## begin

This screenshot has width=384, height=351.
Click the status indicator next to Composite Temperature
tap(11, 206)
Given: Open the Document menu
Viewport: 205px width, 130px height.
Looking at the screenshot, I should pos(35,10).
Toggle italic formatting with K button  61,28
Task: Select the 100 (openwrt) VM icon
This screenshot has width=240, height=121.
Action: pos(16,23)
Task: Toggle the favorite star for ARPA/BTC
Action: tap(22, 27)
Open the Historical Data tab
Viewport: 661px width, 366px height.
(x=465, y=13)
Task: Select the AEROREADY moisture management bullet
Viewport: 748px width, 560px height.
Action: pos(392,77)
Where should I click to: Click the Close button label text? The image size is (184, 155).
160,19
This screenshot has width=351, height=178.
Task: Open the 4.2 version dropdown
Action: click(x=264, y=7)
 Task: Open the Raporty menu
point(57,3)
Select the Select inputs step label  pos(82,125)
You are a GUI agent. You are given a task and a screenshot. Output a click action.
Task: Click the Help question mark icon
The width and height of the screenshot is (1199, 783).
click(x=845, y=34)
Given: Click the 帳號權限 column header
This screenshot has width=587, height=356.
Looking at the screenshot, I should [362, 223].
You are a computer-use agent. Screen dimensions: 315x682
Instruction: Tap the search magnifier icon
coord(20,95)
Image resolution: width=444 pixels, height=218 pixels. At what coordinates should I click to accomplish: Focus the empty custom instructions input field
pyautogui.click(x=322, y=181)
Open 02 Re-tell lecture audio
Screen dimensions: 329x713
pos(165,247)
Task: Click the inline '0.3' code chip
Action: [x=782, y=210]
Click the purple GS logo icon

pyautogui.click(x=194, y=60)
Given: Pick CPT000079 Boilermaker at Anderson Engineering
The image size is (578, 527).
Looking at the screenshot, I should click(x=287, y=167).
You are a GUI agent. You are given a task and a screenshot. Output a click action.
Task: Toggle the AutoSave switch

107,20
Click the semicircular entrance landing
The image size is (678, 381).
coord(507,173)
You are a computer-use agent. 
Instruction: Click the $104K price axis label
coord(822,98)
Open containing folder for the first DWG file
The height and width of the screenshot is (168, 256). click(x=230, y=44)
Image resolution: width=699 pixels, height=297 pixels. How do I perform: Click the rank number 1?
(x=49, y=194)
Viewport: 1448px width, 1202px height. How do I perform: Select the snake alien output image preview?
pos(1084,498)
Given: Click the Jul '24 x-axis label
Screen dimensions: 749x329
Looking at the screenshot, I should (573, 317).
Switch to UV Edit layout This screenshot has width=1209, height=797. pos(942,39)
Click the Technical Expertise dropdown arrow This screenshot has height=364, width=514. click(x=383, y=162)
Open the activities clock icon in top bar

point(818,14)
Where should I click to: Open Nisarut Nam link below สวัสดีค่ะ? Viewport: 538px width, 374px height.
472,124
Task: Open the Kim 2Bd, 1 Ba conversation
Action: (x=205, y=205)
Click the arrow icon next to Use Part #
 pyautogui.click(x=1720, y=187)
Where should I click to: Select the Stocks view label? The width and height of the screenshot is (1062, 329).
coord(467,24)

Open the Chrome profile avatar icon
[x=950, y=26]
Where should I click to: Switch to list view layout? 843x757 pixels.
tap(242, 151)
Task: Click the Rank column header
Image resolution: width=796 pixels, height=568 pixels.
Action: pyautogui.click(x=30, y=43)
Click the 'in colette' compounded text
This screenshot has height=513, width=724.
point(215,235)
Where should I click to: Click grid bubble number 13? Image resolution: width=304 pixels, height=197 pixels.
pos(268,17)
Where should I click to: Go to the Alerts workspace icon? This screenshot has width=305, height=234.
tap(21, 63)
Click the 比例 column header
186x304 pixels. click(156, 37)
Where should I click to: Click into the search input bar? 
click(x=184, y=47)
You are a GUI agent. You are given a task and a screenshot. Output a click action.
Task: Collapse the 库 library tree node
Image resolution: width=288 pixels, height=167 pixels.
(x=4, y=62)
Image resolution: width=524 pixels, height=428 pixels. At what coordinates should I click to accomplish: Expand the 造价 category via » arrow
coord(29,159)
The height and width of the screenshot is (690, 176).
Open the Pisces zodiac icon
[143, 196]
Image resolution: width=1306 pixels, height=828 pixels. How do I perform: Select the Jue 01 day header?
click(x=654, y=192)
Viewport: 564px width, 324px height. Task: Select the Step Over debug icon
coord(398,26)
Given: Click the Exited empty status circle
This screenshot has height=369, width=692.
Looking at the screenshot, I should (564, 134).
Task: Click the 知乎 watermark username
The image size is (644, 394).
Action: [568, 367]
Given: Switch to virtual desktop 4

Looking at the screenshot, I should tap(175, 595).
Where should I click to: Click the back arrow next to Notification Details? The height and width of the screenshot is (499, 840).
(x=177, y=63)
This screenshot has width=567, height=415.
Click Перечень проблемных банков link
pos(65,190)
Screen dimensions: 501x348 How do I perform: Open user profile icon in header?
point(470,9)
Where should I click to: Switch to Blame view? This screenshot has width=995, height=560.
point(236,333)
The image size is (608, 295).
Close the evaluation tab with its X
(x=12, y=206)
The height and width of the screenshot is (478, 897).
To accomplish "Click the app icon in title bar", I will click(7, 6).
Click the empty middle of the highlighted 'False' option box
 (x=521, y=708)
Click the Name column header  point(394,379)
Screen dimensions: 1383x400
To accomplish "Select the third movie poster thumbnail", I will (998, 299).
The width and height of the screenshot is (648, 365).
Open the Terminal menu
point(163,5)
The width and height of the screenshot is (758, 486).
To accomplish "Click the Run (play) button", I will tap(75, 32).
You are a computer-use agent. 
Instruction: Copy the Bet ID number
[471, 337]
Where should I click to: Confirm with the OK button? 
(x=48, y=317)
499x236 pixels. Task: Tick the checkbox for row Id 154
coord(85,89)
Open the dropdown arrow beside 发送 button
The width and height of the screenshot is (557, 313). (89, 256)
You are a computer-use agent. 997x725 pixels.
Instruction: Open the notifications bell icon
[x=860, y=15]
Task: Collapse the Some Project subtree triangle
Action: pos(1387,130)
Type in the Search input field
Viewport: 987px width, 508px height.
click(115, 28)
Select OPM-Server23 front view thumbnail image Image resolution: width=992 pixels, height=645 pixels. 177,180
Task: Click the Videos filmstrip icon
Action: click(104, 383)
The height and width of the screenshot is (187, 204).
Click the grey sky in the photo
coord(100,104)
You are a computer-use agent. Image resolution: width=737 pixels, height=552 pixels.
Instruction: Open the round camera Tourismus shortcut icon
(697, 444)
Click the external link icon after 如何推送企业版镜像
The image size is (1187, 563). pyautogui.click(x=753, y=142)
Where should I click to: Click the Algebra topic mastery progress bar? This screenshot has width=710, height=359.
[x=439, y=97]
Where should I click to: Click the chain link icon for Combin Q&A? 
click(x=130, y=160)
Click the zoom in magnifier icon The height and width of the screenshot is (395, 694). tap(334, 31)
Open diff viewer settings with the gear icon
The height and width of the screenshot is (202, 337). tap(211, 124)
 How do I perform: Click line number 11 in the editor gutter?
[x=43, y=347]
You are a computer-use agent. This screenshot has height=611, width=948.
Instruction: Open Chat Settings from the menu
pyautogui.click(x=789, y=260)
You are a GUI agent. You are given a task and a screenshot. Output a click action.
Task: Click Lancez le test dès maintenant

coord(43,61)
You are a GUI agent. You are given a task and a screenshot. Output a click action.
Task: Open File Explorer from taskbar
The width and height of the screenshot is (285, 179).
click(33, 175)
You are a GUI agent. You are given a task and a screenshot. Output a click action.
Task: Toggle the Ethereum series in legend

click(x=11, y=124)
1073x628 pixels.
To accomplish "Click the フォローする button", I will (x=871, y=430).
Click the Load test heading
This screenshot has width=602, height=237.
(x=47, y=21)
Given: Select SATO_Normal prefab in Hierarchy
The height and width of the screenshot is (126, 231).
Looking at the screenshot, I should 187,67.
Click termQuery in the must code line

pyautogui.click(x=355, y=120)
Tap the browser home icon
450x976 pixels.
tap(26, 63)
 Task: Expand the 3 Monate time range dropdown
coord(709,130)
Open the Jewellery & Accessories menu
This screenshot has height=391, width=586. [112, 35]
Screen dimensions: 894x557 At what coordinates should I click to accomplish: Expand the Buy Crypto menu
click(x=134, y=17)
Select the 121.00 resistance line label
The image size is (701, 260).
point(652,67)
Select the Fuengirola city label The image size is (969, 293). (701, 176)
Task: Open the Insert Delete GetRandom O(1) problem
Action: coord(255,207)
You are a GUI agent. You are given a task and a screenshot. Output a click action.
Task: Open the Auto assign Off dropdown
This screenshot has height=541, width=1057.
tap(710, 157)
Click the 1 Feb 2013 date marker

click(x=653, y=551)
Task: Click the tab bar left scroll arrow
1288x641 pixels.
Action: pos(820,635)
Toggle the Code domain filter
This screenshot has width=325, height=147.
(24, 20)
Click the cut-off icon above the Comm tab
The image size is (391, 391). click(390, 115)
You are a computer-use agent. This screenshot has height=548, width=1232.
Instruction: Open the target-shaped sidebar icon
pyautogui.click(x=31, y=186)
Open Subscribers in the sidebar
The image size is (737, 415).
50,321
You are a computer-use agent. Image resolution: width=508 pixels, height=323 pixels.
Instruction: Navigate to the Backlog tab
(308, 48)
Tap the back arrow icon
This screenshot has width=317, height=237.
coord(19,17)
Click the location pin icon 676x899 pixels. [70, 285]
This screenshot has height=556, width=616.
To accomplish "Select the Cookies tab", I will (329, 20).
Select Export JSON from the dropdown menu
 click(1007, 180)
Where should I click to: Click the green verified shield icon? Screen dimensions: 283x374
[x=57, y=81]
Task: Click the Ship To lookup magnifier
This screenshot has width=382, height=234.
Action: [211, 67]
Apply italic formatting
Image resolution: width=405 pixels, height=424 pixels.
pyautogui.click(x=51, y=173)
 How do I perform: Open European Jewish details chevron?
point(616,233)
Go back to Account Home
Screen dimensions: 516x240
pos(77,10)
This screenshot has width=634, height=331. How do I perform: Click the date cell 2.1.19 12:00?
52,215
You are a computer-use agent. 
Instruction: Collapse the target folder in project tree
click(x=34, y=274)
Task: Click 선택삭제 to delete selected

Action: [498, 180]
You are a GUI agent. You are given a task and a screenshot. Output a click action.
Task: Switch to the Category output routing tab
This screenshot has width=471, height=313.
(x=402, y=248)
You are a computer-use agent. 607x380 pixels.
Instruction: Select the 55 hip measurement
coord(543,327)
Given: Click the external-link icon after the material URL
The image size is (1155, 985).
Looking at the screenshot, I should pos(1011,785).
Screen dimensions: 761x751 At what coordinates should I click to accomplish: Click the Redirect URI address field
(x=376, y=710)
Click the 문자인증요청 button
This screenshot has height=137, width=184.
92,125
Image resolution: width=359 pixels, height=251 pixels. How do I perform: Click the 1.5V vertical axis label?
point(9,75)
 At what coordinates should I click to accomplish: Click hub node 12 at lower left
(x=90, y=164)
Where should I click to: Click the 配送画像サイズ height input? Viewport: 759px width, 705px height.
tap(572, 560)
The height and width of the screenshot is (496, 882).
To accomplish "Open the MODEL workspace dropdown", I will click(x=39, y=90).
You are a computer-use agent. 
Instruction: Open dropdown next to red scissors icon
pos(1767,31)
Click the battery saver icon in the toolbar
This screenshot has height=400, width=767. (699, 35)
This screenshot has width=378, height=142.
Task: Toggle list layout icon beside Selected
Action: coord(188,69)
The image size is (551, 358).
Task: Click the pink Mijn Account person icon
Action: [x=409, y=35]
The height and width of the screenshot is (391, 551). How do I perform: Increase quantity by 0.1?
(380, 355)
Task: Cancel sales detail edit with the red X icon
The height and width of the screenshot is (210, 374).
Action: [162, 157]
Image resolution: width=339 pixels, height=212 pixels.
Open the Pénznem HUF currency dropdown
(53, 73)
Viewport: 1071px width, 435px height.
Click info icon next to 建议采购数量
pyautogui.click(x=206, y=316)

## end

Copy the data above word for word, starting at its first line and ending at the line that contains "point(57,3)", including both of those lines.

This screenshot has width=384, height=351.
Click the status indicator next to Composite Temperature
tap(11, 206)
Given: Open the Document menu
Viewport: 205px width, 130px height.
Looking at the screenshot, I should pos(35,10).
Toggle italic formatting with K button  61,28
Task: Select the 100 (openwrt) VM icon
This screenshot has width=240, height=121.
Action: pos(16,23)
Task: Toggle the favorite star for ARPA/BTC
Action: tap(22, 27)
Open the Historical Data tab
Viewport: 661px width, 366px height.
(x=465, y=13)
Task: Select the AEROREADY moisture management bullet
Viewport: 748px width, 560px height.
Action: pos(392,77)
Where should I click to: Click the Close button label text? The image size is (184, 155).
160,19
This screenshot has width=351, height=178.
Task: Open the 4.2 version dropdown
Action: click(x=264, y=7)
 Task: Open the Raporty menu
point(57,3)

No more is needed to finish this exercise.